EU holds landmark summit with ex-Soviet states
Prague — Despite the absence of several key European leaders the EU launched an Eastern Partnership Thursday, a bid to stabilise six ex-Soviet nations, but insisted the project was no threat to Russia.
The Eastern Partnership initiative "should not be a renewal of two blocs East and West, it should not be a fight for influence," said outgoing Czech Prime Minister Mirek Topolanek, whose country holds the rotating EU presidency.
The main goal of the partnership was to "accelerate political association and further economic integration" between the 27 EU nations and Armenia, Azerbaijan, Belarus, Georgia, Moldova and Ukraine, said the participants in an agreed summit statement.
That was not expected to assuage Russian opposition to the project, which Moscow sees as an attempt to downgrade its own influence in its back yard.
Russian Foreign Minister Sergei Lavrov on Wednesday warned against the creation of "new dividing lines" in Europe.
"Some comments from Russian leaders have not been very constructive," EU foreign policy chief Javier Solana retorted at a post-summit press conference.
"This is not against Russia," EU Commission chief Jose Manuel Barroso said, in comments reprised by German Chancellor Angela Merkel, the only major Western European leader to attend the Prague talks.
British Prime Minister Gordon Brown, French President Nicolas Sarkozy, Spanish Prime Minister Jose Luis Rodriguez Zapatero and Italian counterpart Silvio Berlusconi were among the no-shows.
Overall the meeting was turned into something of a semi-summit, with just over half of the 27 EU nations represented by their heads of state or government.
Topolanek, who cedes office to an interim PM on Friday after losing a parliamentary confidence vote in March, bristled at any suggestion of a diplomatic snub.
"I think this is really offensive to everybody who has participated," he told reporters, painstakingly reading out the names of all the heads and government who had attended.
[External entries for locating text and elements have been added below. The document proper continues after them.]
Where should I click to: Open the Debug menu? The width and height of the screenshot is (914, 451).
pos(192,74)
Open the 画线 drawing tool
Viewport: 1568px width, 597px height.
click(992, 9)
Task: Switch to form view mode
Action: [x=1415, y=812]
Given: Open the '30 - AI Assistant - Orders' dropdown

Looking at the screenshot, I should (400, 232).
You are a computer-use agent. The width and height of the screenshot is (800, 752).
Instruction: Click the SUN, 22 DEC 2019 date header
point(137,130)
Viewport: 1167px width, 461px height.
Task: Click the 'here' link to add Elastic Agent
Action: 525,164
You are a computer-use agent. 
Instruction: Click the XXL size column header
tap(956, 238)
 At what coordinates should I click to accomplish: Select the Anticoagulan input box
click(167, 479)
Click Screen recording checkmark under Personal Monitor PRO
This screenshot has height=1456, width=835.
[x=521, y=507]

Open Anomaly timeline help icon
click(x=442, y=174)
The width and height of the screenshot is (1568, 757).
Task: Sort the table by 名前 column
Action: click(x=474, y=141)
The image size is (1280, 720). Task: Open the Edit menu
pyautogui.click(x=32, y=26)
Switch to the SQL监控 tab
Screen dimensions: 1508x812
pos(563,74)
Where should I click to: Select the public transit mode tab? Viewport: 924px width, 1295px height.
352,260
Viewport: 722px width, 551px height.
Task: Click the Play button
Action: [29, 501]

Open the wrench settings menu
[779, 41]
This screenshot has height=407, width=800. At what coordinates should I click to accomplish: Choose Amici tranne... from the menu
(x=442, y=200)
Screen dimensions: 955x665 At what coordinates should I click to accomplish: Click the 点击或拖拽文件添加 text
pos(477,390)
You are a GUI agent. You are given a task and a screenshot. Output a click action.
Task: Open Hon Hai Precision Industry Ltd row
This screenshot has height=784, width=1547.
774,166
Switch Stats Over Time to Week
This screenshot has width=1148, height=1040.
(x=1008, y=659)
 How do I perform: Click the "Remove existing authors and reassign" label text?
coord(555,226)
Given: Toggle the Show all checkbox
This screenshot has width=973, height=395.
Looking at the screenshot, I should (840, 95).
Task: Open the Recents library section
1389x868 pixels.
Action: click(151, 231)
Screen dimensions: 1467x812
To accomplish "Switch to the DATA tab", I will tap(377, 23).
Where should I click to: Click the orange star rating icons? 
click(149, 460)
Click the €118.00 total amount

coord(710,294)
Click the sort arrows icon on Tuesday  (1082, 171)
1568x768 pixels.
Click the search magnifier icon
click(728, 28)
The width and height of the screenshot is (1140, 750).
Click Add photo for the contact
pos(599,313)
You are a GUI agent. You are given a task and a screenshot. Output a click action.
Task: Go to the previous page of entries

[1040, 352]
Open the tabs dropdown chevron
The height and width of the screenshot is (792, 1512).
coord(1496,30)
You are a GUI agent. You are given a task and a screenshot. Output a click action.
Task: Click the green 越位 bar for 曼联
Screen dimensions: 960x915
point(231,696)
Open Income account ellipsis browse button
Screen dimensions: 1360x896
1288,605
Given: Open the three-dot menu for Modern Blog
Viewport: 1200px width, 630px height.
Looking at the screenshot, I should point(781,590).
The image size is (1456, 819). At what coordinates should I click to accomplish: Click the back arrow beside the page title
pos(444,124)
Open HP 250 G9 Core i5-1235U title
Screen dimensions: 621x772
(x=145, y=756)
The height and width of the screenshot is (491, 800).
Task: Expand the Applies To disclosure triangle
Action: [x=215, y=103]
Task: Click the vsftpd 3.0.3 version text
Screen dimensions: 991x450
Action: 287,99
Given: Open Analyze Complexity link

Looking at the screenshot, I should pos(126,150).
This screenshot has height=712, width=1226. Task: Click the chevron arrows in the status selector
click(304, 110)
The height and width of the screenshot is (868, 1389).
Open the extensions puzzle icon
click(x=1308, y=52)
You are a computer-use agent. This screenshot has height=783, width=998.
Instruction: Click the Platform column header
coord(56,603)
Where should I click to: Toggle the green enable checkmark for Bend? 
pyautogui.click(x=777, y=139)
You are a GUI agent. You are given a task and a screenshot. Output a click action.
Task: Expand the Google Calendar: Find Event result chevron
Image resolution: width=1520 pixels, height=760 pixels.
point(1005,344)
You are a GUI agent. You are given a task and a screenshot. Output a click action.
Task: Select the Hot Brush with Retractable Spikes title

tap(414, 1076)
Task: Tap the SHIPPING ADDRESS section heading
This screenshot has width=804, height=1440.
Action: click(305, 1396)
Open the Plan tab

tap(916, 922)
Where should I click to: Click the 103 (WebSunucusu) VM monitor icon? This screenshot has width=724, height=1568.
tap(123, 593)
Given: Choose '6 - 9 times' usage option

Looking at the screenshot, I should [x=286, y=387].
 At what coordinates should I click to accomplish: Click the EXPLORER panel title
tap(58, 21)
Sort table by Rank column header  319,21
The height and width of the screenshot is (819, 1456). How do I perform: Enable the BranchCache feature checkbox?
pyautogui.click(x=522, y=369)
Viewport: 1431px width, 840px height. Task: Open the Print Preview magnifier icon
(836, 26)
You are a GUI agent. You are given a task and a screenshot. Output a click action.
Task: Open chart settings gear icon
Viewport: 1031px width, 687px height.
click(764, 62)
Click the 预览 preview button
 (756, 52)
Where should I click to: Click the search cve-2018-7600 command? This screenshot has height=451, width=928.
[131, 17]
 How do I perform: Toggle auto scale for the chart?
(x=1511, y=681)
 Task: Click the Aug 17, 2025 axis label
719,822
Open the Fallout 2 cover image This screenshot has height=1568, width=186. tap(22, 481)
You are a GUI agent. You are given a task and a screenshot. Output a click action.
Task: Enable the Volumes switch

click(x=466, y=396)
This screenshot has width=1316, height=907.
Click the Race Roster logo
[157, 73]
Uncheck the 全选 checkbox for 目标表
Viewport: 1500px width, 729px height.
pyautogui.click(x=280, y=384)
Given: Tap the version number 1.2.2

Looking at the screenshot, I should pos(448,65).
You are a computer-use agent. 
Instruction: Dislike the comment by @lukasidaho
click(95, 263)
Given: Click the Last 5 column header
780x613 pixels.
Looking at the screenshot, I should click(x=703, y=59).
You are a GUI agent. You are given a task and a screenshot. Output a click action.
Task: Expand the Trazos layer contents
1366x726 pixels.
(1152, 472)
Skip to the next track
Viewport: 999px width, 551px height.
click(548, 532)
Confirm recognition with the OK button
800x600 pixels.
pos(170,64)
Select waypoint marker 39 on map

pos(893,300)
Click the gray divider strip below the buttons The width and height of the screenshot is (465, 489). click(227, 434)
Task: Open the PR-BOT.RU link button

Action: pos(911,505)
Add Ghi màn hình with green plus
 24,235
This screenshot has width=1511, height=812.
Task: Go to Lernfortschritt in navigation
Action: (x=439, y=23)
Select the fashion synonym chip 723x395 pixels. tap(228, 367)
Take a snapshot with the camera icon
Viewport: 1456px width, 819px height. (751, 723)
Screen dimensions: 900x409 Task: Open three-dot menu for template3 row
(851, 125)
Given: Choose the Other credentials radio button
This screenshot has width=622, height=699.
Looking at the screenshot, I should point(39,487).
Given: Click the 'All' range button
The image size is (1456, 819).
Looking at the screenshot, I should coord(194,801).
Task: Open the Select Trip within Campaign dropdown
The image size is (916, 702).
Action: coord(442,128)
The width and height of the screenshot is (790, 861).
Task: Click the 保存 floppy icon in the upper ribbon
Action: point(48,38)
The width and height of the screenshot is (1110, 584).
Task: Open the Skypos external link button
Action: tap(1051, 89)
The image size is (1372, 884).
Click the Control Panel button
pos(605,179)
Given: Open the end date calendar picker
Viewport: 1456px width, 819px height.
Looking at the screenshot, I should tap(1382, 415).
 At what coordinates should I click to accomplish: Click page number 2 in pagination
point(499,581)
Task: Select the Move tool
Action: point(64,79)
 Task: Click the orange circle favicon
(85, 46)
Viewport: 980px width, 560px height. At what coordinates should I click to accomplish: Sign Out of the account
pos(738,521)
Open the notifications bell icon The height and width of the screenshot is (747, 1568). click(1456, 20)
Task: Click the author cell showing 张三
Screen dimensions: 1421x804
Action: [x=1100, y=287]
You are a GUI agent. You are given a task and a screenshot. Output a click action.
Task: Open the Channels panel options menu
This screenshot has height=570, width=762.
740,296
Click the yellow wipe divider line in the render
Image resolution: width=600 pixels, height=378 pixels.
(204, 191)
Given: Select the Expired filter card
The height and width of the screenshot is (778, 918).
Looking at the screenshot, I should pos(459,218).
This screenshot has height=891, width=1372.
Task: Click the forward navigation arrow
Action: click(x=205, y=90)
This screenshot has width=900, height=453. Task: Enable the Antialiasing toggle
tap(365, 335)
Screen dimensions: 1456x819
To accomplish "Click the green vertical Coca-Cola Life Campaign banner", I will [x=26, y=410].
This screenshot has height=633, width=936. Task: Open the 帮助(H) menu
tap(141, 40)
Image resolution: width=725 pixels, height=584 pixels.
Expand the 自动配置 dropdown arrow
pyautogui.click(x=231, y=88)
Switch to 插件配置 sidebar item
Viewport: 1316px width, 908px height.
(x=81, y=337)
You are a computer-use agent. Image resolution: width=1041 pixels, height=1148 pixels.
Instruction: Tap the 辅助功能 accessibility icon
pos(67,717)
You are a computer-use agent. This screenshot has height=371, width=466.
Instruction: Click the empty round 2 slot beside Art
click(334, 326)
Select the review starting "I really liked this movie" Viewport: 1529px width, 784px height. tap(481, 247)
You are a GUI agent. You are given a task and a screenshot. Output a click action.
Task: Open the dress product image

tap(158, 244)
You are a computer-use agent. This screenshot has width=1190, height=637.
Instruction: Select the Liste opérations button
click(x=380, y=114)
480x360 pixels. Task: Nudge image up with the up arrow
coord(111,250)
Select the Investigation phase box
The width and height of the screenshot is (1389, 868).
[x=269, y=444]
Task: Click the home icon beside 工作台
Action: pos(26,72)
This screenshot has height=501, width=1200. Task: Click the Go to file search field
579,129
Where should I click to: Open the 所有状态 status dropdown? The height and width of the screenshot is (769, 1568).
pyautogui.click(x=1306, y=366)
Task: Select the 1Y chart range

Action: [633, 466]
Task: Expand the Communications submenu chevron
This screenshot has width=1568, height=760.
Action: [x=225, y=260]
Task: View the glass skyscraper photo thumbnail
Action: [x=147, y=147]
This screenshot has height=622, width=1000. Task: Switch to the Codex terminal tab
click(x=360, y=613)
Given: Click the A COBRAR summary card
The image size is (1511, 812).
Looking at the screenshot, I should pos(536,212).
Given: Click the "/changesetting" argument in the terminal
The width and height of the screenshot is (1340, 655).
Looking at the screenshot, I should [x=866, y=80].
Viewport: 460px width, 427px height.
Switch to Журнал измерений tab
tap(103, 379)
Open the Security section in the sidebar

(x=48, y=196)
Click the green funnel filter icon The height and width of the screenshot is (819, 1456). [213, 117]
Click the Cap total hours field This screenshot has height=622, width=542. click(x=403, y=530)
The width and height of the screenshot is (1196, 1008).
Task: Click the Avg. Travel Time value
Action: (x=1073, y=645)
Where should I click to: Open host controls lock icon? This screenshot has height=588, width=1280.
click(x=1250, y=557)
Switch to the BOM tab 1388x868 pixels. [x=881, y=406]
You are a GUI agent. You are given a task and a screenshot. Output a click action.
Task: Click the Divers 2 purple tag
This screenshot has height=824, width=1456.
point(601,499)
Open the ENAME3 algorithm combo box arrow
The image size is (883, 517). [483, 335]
The multiple absences did not prevent Polish Foreign Minister Radoslaw Sikorski, whose country along with Sweden dreamed up the Eastern Partnership scheme, from hailing a "Polish success".
Ukraine’s President Viktor Yushchenko called the Eastern Partnership "a first road map" for relations with Europe.
"There is a financial support from the EU and an understanding that there should be more cooperation with its neighbours," he said.
However many analysts pointed out that the project’s European funding of 600 million euros up to 2013 was relatively modest compared to the risks of political and economic instability in the six partner countries.
War and political strife in Georgia, riots in Moldova and political and economic upheaval in Ukraine underscore the need for action, but some of the wind has been taken out of the sails of the Eastern Partnership.
EU leaders were keen to stress that the new rapprochement with the ex-Soviet states would not lead to new members of the EU club.
France, Germany and others feel that the bloc already has enough on its plate by offering possible membership to Balkan states, and are keen to avoid heightened levels of illegal immigration and crime.
What they can hope for is free trade and easy visa regimes, though with strict conditions attached and on a slow and gradual basis.
The EU and its Eastern partners will now seek to put some concrete measures in place including in the key energy, human rights , good governance, border security and economic spheres, according to a Ukrainian official.